Pescara, polemica sul taglio di un pino: “Non lo ha disposto il Comune”

Pescara. Un pino in via Regina Margherita sarebbe stato tagliato giorni fa e le associazioni ambientaliste sarebbero subito insorte contro il Comune, additandolo come artefice del provvedimento. “Invitiamo tali sigle, con le quali proprio pochi giorni fa abbiamo attivato un canale di comunicazione per informare sulle iniziative ed evitare inconvenienti, a usare tale percorso”, ha detto l’assessore al Verde Pubblico e alla Riserva dannunziana Paola Marchegiani.

“Se lo avessero fatto, avrebbero ad esempio scoperto che l’Amministrazione non ha disposto nessuno dei tagli citati, ben conscia che quello di via Regina Margherita era un albero che si stava tentando di recuperare e per cui sono state investite risorse proprio al fine di salvarlo. Si tratta di un taglio a cui hanno proceduto i Vigili del Fuoco, come pure del citato pino di viale Kennedy, angolo via Marroncelli, ai quali chiederemo lumi del perché, visto che il Corpo agisce quando c’è un pericolo imminente alla pubblica incolumità.

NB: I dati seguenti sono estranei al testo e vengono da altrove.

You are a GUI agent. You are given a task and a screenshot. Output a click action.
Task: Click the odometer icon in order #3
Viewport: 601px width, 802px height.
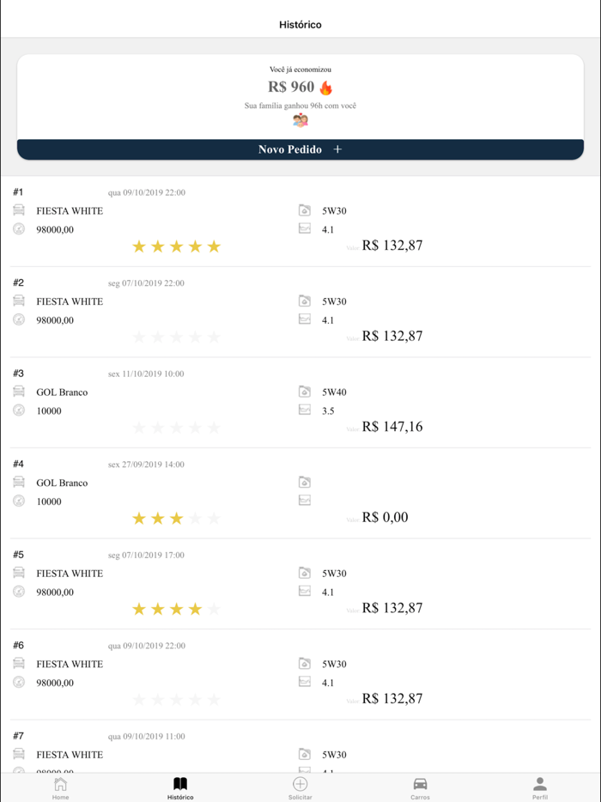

Resta l’amarezza delle accuse lanciate a vuoto all’unica Amministrazione che ha fatto manutenzione sul verde, commissionato studi per la valutazione di stabilità di migliaia di unità e che amplieremo a tutti gli alberi cittadini e ha disposto anche la ripiantumazione non solo degli alberi pericolosi rimossi, ma anche quelli che mai nessuno negli anni ha ripiantato. Un’azione, avviata già per circa 500 esemplari, fra alberi tagliati e nuove messe a dimora, a cui si sono aggiunti gli altri 3.000 esemplari del progetto Mosaico Verde, concertato con Legambiente e l’associazione Azzero H2O, di cui lunedì scorso è iniziata la ripiantumazione: 1.000 saranno posti nella Riserva dannunziana (dove le operazioni sono partite), 1.500 nei parchi e 500 nei viali cittadini.

Così Pescara si ritroverà con un patrimonio verde di oltre 27.000 alberi e con un bilancio verde attivo a fine mandato, che mai nessuna Amministrazione è stata capace di produrre. Ripiantumazioni, avvenute nel pieno silenzio degli ambientalisti che ad ogni occasione ci accusano dei tagli”.